#### Record extracts:
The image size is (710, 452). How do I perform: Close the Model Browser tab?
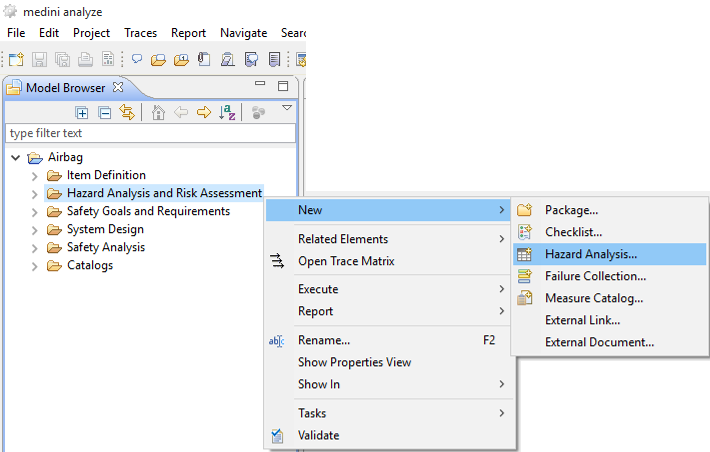[x=117, y=87]
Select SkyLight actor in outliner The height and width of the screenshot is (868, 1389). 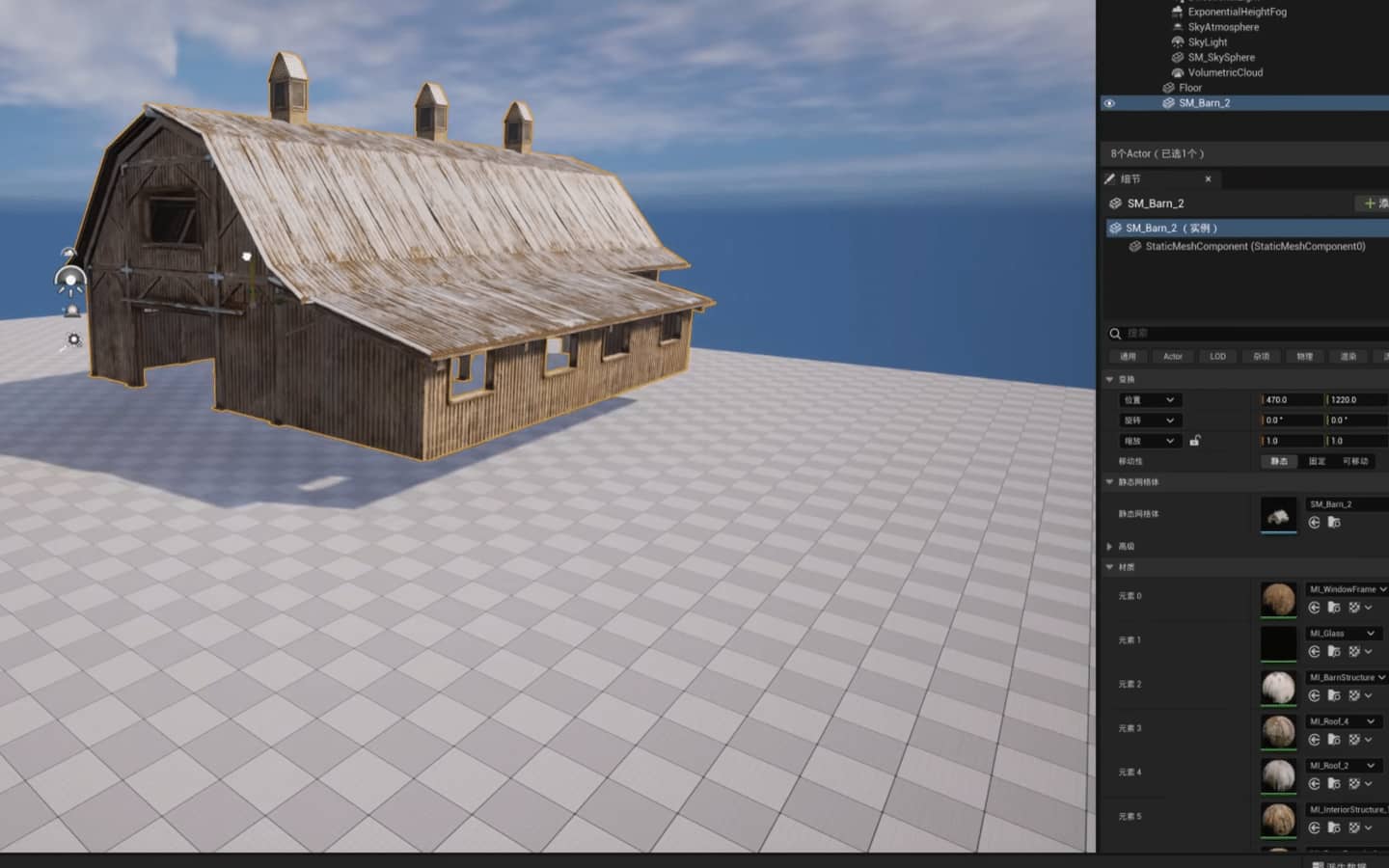pos(1208,42)
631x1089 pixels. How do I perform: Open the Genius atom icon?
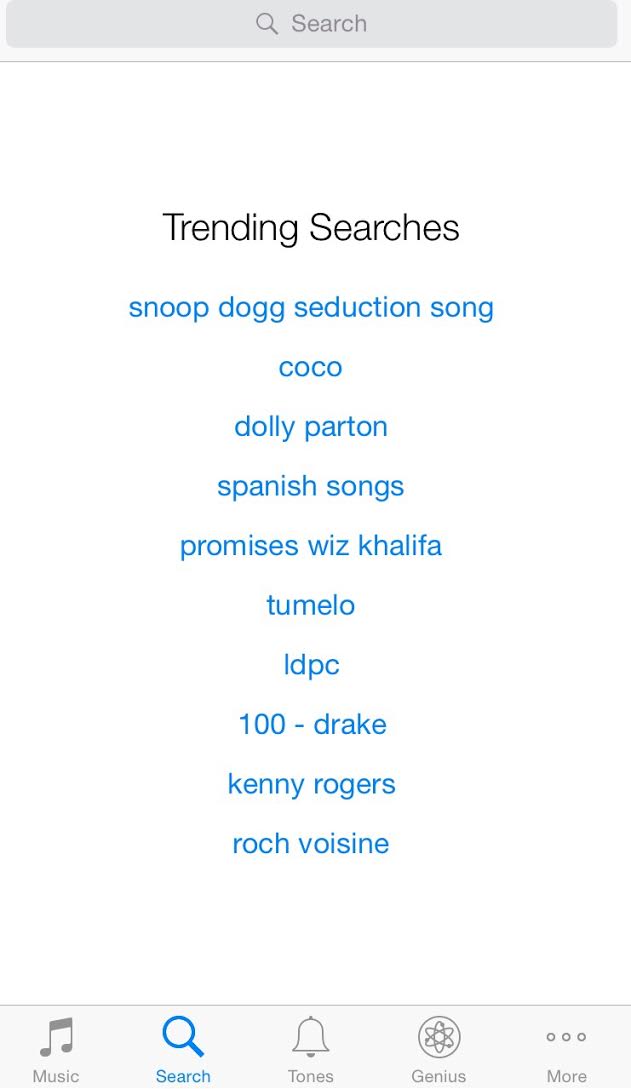tap(439, 1036)
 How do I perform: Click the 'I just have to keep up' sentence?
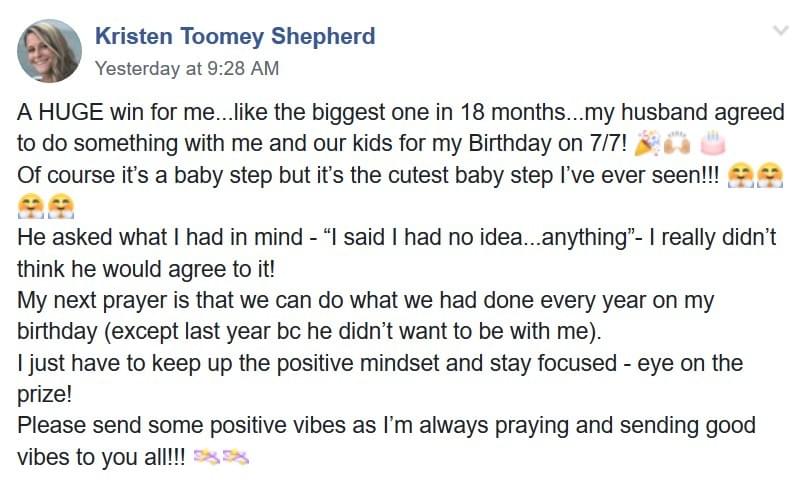tap(380, 379)
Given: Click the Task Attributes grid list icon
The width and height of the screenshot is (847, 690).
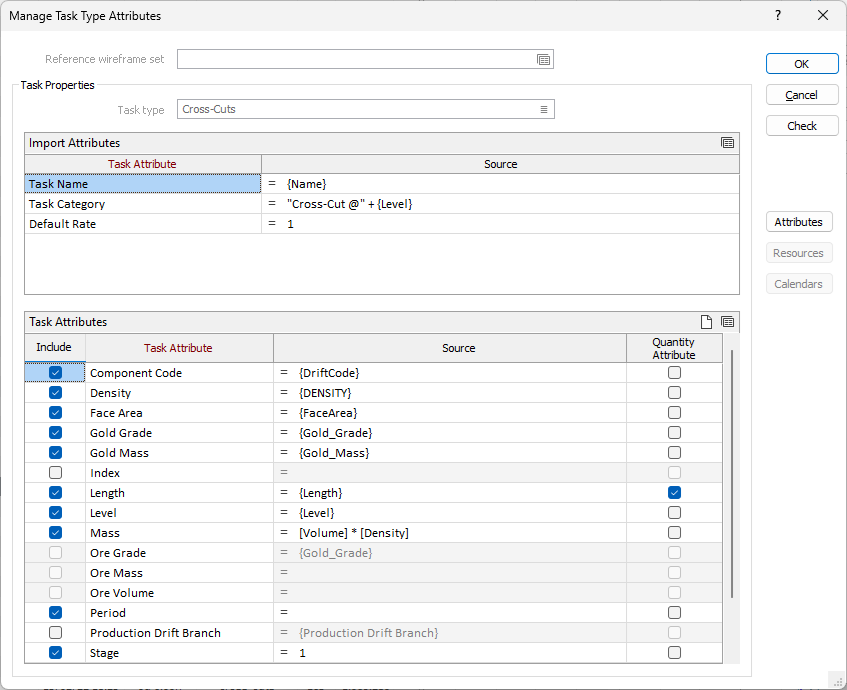Looking at the screenshot, I should [x=727, y=322].
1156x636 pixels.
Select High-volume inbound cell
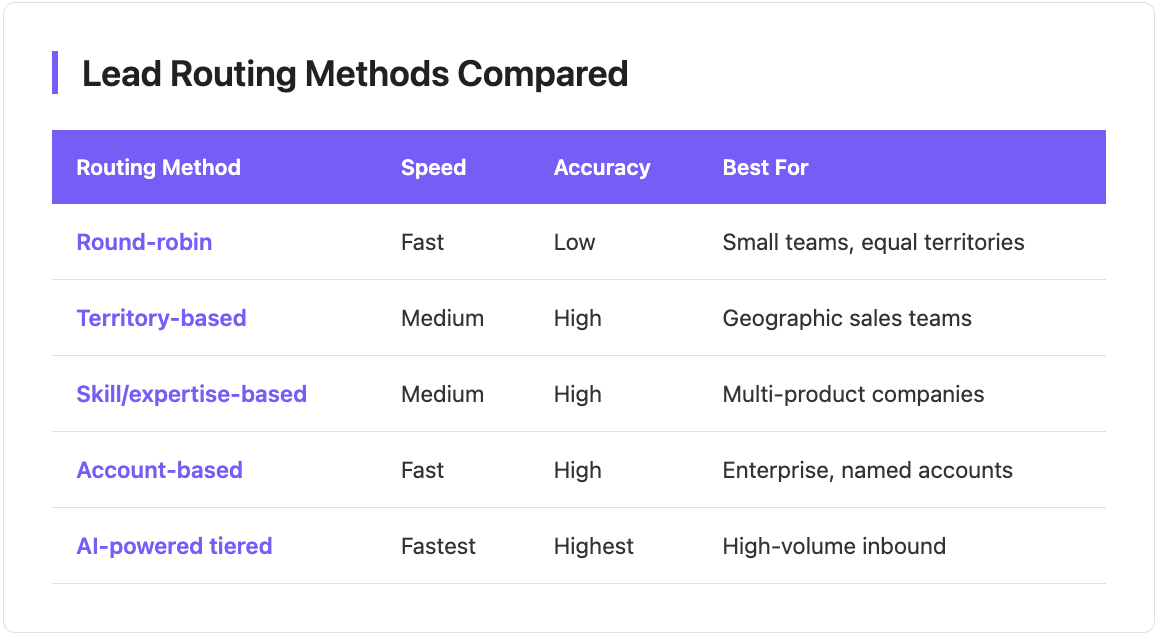tap(834, 546)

#### Your task:
Every line between the one containing "The width and" and the end of the listing, both included, needs to be retyped exactly, minus the pictures.

#### Exercise solution:
The width and height of the screenshot is (847, 690).
Looking at the screenshot, I should [x=727, y=322].
1156x636 pixels.
Select High-volume inbound cell
tap(834, 546)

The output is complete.